◆ **WHAT YOU SHOULD DO**
Search the records for the word "Given" and pick out every line that has it.

◆ **AVAILABLE RECORDS**
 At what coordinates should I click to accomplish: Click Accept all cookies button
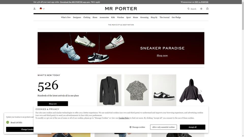[192, 127]
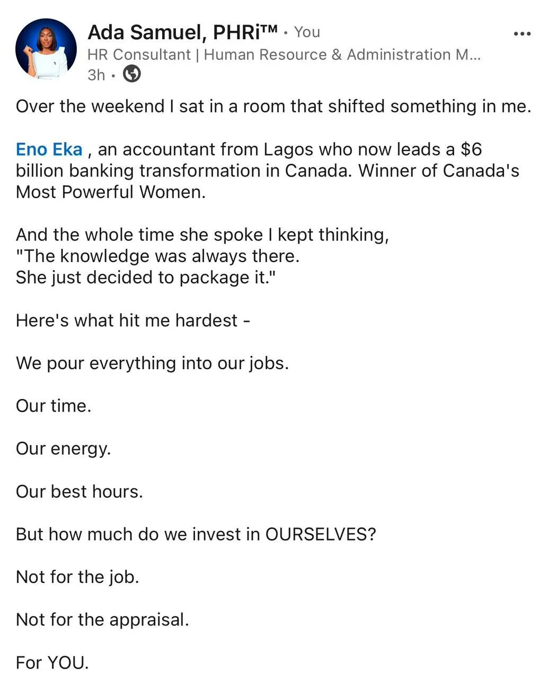Click the line "Over the weekend I sat"
This screenshot has width=548, height=679.
(x=273, y=106)
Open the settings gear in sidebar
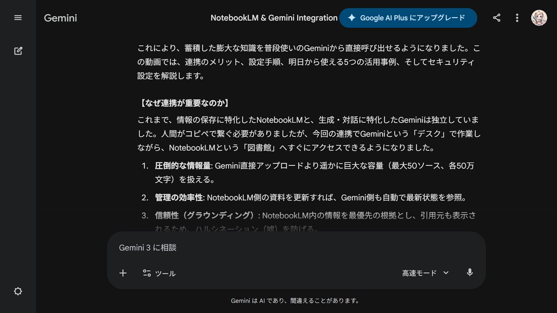 [18, 291]
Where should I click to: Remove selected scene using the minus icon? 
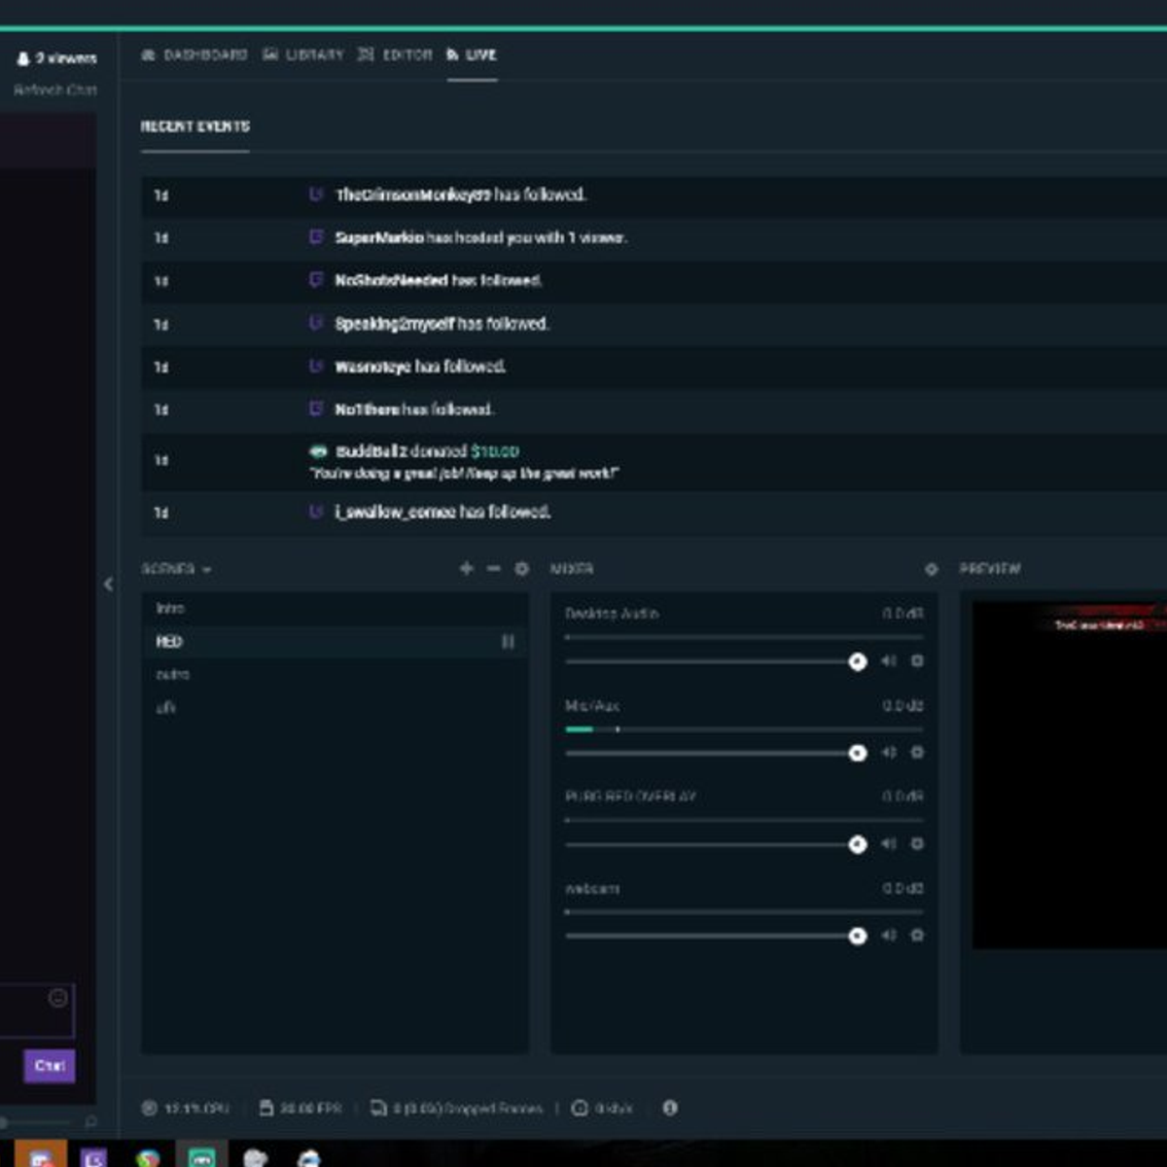[491, 568]
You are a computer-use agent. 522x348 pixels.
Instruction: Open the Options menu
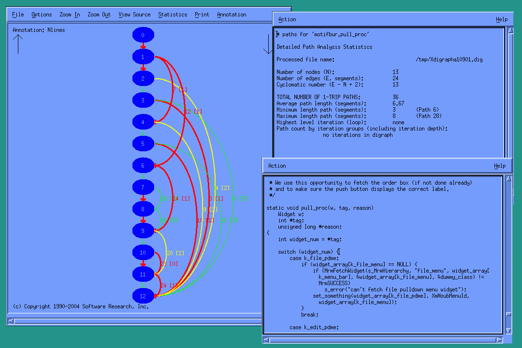(x=42, y=15)
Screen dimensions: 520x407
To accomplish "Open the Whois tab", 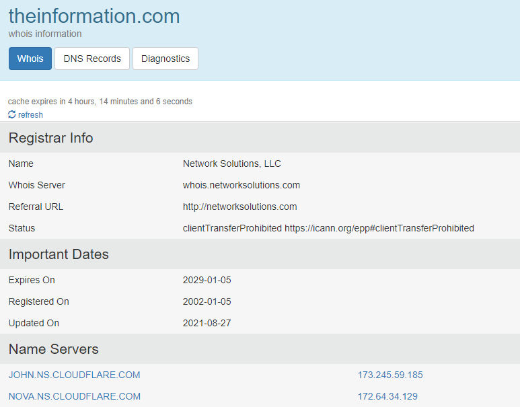I will pyautogui.click(x=30, y=59).
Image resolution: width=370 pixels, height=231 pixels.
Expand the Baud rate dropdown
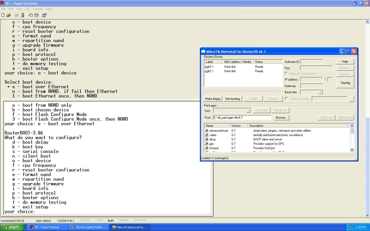320,92
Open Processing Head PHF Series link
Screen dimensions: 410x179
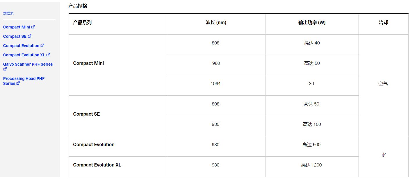24,81
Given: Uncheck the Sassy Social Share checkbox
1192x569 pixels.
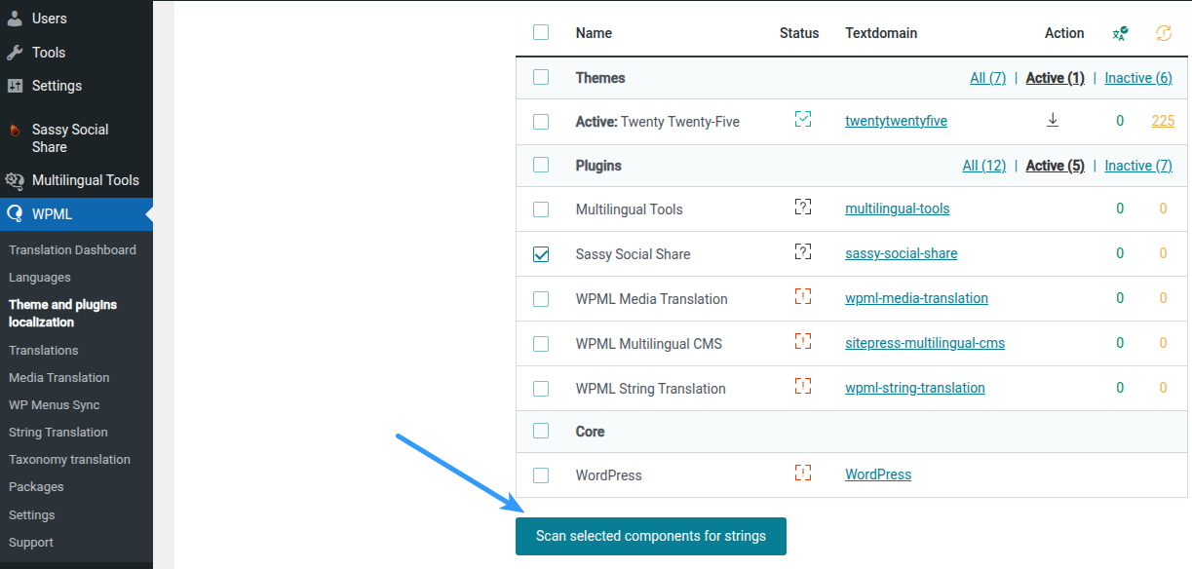Looking at the screenshot, I should (541, 254).
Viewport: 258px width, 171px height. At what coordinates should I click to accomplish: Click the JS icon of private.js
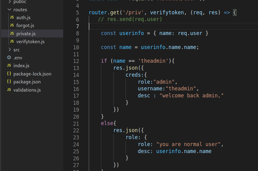[x=12, y=33]
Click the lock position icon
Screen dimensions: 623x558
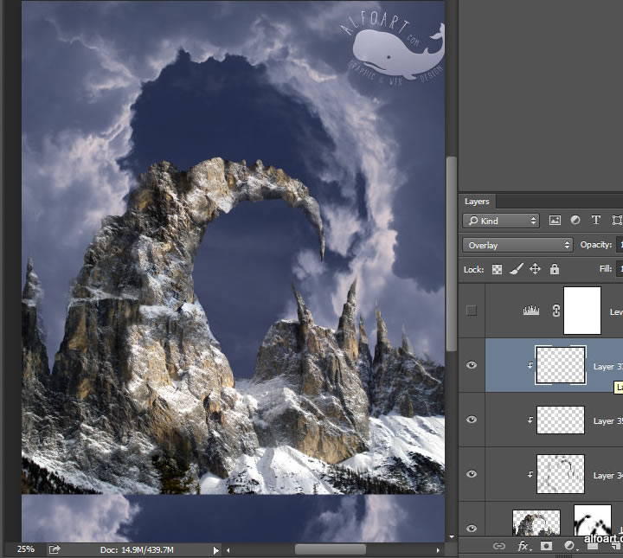pyautogui.click(x=535, y=269)
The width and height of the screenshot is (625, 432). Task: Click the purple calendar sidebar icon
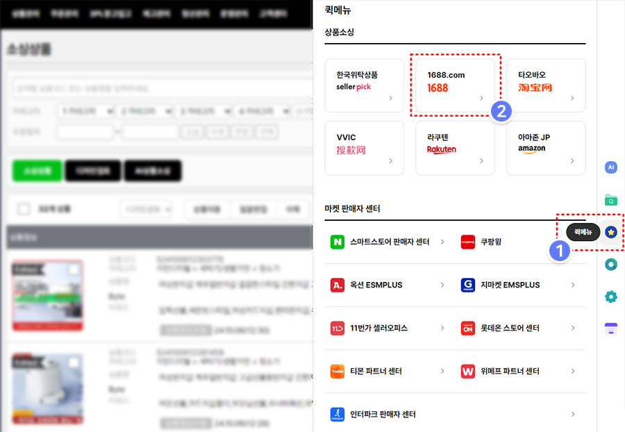[611, 329]
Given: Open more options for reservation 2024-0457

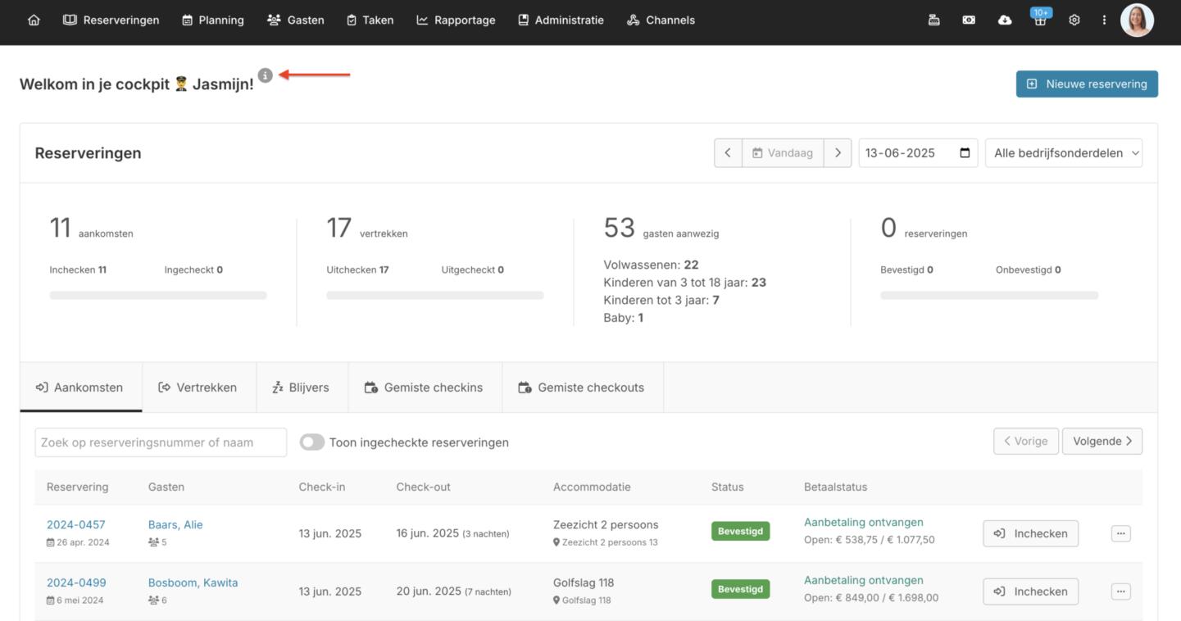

◆ **EXERCISE OUTPUT**
Given: Uncheck the Sassy Social Share checkbox
Given: Open more options for reservation 2024-0457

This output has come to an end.